まずは正規乱数でデータを生成します。以下のような2群データを想定しています。
data bp; do No=1 to 200; if No<=100 then group="treat"; if No>100 then group="placebo"; if No<=100 then bp=rand("normal", 130, 10); if No>100 then bp=rand("normal", 140, 10); output; end; run;
No | group | bp |
---|---|---|
1 | treat | 120.795 |
2 | treat | 121.15 |
3 | treat | 127.129 |
4 | treat | 140.005 |
5 | treat | 133.352 |
6 | treat | 135.889 |
7 | treat | 113.716 |
8 | treat | 126.45 |
9 | treat | 132.932 |
10 | treat | 118.033 |
今回はtreat群とplacebo群でそれぞれ記述統計を出力します。
1変量の記述統計を表示するには、Univariateプロシジャを使用します。
proc sort data=bp; by group; run; proc univariate data=bp normal plot; id No; var bp; by group; output out=out1 n=N mean=Mean std=STD median=Median qrange=Qrange; run;
まずPROC Univariate ステートメントで解析に使用するデータ(data=)を指定します。追加のオプションとして、正規性プロット(normal)やグラフ(plot)を出力するかどうかを指定できます。
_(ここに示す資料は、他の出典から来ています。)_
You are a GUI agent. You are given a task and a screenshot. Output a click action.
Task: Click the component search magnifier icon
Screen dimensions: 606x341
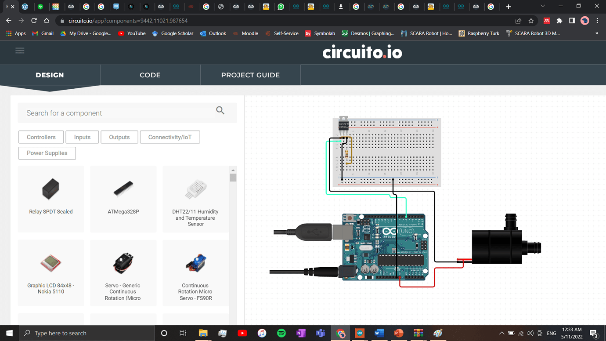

idステートメントでは対象者番号を参照し、varステートメントで要約する変数を指定します。
byステートメントでカテゴリー変数を指定することで、記述統計を群ごとに出力できます。注意点は、byステートメントで指定する場合、データが事前に昇順に並び替えられていることが必要です。今回の場合、placebo群、treat群の順にアルファベット順にソートする必要があります。そのためSORTプロシジャで事前にデータをgroup変数でソートしておきます。
またOutputステートメントでは、データセットに要約統計量を出力することができます。対象者数(n=対象者ラベル)、平均(mean=平均ラベル)、のように自由に変数にラベルを指定することができます。
ヒストグラムや箱ひげ図に加えて、正規分布に従っているかどうかを確認するためのQ-Qプロットも出力してくれます。
Univariateプロシジャは一度に多くの記述統計量を表示できるため便利ではありますが、平均や分散だけ表示したい場合もあります。
その場合は、MeansプロシジャやSummaryプロシジャを使ったほうが良いでしょう。